Mar 01, 2006 17:39
I have finally rediscovered the feeling in my fingers, at least it's enough to touch who i really needed to contact in the first place. to be completely honest it's the mixed feelings nobody understands, but we all manage to get by right? at least it doesn't appear to be an apocolypse and in that case bring out the sun, sit your head in my crossed legs and sing me the songs of the birds.
Again to be honest i don't want what i think i do. that is to say with the greatest pleasures come all the things i told myself i never wanted to see again but the ribbon is tied tight around my finger and it's pointing right at you. i don't think you quite get it, that's ok though because i don't get it either and the more i think the more it hurts.
To tell you the truth i miss what we had,i miss knowing someone was finally there and i miss understanding that it's not as empty or horrible as it seems. if i could regain that feeling perhaps i could remove the fake smile from my face, besides i know you never believed it. it's constantly being pulled off me in layers until i'm stripped naked and i stand shivering becuase it's winter and it's gloomy.

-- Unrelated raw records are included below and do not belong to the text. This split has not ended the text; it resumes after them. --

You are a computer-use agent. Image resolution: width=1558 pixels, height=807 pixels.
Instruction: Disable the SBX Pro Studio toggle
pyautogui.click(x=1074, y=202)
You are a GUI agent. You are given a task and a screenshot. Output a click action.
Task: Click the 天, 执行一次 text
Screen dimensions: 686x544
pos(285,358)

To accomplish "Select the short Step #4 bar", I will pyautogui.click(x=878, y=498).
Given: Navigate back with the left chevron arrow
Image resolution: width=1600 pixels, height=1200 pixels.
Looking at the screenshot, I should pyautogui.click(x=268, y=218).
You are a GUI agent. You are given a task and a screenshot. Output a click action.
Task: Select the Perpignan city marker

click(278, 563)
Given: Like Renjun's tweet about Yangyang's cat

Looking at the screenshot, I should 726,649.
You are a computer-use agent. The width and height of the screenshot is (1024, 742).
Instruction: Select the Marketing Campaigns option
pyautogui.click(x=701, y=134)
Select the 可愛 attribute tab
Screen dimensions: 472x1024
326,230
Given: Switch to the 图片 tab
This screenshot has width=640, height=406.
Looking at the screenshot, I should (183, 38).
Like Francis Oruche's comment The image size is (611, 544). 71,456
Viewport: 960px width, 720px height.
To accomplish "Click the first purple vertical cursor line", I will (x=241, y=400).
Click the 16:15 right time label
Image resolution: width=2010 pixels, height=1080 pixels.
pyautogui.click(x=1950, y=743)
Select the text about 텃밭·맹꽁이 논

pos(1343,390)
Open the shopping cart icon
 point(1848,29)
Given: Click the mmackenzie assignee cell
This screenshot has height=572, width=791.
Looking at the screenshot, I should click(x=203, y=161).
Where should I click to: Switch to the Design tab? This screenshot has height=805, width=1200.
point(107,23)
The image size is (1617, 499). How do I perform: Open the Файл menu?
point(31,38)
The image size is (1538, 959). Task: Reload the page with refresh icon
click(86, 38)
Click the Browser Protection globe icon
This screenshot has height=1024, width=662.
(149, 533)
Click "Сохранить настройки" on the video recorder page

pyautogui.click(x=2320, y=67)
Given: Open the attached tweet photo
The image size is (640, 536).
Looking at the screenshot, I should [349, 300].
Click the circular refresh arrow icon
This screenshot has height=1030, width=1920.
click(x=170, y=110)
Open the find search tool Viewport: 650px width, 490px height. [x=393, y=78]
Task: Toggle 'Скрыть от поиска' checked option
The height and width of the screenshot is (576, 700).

Although the doors are open i have my headphones on and so sorry to be rude but I CAN'T HEAR YOU!i know i intimidate you so you would never take them from my ears and that scares me. at what point do i get someone whose not afraid to say what they really mean instead of hiding behind painted walls. it seems colorful but it's a dark place. be very afraid, and fight it. It's all looking perfect from up here but while your down there don't forget to pick up my happiness i seem to have misplaced it.
I smile because i can, when will you realize i am faking it all?